The way these things work, NASA's Office of Space Science in Washington alerts the State Department to the possibility of radio interference, then sends a cable through the State Department to the Soviet Academy of Science in Moscow, asking for radio silence for a specific time period on a specific day.

These requests are made only when a spacecraft is broadcasting from another planet and can run into radio interference when its signals arrive at Earth, where numerous satellites are in orbit and are broadcasting back along similar frequencies.

Yesterday, Pioneer scientists said they have discovered that they had not lost their measurements of Titan, whose atmosphere is believed to be rich enough to support some primitive kind of life.

Poring through the data they received from Pioneer Monday, scientists discovered at least two minutes' worth of information on the temperatures of Titan that had been sent back to Earth later than scientists originally thought.

"The data was ratty, make no mistake about that," Wolfe said yesterday. "But it's there, and it may all be there, all 20 minutes of it, ground up in some scrambled data that was fouled in the communications link between Madrid and California."

Wolfe and the California Institute of Technology's Dr. Andrew Ingersoll said the Titan temperature information appeared to have been lost when computers in California which were supposed to receive it began spewing out dollar signs, a standard computer signal that it is receiving information it cannot understand.

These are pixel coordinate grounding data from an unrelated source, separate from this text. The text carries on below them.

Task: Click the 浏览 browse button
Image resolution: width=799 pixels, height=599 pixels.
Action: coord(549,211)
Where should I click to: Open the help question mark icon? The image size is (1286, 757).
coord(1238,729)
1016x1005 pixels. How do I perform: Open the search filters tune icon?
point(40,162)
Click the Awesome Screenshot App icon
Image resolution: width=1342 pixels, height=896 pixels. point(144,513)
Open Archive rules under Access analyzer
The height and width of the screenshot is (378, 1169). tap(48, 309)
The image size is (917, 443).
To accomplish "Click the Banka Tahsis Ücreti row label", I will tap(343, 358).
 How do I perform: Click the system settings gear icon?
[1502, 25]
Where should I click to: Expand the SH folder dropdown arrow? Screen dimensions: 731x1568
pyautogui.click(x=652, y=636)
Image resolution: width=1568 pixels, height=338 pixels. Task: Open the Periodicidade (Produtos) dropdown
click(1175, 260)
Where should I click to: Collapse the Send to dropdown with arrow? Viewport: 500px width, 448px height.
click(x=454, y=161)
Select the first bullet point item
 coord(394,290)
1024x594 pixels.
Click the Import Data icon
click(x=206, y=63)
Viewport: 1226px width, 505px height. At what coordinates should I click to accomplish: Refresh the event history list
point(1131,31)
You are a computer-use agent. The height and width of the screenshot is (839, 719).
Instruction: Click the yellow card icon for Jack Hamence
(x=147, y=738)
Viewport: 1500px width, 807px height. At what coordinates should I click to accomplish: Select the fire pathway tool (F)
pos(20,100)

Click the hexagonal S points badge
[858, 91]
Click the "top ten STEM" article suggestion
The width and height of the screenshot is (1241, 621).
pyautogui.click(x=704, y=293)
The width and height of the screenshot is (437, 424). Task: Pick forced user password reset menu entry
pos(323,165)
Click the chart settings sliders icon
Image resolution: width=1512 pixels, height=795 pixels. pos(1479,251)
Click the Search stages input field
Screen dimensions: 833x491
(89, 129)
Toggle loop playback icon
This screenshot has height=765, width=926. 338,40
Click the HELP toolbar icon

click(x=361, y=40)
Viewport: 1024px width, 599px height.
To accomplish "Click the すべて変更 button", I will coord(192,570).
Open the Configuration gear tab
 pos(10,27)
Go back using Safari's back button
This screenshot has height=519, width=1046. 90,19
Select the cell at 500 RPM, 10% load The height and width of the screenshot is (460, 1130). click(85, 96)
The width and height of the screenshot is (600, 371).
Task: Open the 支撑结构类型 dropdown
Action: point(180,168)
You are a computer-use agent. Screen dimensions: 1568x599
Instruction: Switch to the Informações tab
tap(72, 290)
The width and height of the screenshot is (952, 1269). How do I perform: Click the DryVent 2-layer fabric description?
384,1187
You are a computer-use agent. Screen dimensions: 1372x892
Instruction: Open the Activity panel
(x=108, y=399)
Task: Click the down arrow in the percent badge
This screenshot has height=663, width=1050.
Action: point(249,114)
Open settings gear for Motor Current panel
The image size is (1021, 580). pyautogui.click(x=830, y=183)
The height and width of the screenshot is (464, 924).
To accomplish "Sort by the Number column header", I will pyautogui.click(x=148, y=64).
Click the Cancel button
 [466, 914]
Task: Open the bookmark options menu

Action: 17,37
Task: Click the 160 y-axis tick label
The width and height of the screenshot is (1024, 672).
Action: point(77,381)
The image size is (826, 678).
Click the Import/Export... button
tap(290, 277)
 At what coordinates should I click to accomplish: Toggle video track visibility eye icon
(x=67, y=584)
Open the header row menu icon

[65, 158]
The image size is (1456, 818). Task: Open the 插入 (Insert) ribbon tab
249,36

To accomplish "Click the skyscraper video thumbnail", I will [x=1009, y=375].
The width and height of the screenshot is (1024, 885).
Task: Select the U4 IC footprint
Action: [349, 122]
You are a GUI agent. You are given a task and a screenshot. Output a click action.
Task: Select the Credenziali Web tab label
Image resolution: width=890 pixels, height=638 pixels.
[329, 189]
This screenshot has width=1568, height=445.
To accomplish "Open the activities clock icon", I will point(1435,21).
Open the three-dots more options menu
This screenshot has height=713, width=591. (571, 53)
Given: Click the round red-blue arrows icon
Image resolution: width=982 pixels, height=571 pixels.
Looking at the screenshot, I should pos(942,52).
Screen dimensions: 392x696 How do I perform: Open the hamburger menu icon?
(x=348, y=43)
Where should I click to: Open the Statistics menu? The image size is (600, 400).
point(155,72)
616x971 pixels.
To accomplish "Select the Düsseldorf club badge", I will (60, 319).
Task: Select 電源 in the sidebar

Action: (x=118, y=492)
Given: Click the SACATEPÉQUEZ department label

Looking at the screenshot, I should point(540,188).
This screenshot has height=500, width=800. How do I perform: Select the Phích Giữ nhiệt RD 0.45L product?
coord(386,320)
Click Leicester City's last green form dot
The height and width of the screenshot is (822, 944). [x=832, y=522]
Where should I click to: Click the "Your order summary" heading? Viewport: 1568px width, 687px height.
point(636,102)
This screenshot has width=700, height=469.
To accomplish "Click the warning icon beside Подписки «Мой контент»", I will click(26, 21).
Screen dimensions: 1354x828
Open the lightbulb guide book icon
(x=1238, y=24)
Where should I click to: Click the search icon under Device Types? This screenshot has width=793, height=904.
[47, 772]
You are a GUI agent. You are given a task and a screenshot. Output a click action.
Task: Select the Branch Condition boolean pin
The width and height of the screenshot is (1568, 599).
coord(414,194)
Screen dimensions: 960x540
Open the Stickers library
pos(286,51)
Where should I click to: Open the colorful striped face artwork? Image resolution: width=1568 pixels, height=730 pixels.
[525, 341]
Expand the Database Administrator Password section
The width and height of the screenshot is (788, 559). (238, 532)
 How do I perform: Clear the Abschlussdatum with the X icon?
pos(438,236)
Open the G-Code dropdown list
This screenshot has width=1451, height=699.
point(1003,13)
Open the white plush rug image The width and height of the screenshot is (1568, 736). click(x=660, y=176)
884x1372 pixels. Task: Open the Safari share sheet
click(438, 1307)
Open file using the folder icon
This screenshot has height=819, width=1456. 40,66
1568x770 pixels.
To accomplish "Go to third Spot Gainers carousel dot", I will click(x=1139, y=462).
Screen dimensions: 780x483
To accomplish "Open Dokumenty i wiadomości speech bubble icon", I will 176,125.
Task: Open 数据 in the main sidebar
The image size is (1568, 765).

However, all the incoming signals are taped, and scientists have since been able to extract the Titan data from the jumble of material on the tape.

One additional complication was that scientists were not sure exactly when Pioneer would be looking at Titan. They guessed wrong at first, and when they looked at that part of the tape the data was not there.

"It's nobody's fault, except it may be mine," Ingersoll said. "The trouble was we failed to see Titan at the time we thought it was there."